#### WORK INSTRUCTION
Locate each line in the rows below that contains the string "size", treating uppercase and lowercase letters as distinct, and copy those lines in full.

#### RECORDS TO PROCESS
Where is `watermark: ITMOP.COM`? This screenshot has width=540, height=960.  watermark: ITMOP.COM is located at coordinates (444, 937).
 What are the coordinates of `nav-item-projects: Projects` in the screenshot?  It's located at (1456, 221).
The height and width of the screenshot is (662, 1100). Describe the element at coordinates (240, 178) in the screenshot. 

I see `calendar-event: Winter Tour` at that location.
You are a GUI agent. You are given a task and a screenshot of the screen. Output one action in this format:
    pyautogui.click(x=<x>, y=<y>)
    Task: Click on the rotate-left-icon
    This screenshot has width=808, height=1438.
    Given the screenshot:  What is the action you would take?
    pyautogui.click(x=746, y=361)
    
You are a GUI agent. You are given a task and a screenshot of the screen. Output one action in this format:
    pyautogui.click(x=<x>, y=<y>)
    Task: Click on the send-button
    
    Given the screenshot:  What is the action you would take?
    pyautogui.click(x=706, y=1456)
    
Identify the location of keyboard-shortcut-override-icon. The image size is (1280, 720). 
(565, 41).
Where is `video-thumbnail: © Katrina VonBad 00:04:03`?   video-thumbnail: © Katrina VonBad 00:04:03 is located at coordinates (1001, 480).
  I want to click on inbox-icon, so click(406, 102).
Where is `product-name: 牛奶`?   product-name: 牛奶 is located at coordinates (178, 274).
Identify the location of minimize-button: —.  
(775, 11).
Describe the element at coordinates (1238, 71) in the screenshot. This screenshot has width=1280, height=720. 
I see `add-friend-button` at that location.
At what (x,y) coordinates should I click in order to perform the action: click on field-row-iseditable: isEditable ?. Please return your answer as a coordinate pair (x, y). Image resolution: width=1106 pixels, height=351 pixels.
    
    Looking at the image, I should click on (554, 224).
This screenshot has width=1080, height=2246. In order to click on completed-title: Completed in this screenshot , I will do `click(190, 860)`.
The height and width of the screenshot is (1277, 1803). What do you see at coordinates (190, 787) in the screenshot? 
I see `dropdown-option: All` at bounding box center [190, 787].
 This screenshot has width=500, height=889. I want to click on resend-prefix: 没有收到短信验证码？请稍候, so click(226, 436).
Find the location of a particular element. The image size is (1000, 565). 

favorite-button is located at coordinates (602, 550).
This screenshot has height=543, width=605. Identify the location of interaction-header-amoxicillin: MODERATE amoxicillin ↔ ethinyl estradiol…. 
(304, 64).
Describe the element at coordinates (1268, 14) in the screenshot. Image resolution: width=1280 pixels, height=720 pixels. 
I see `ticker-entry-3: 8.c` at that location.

#### THE ANSWER
Identify the location of keyboard-shortcut-override-icon. The image size is (1280, 720). 
Find the location of a particular element. The image size is (1000, 565). 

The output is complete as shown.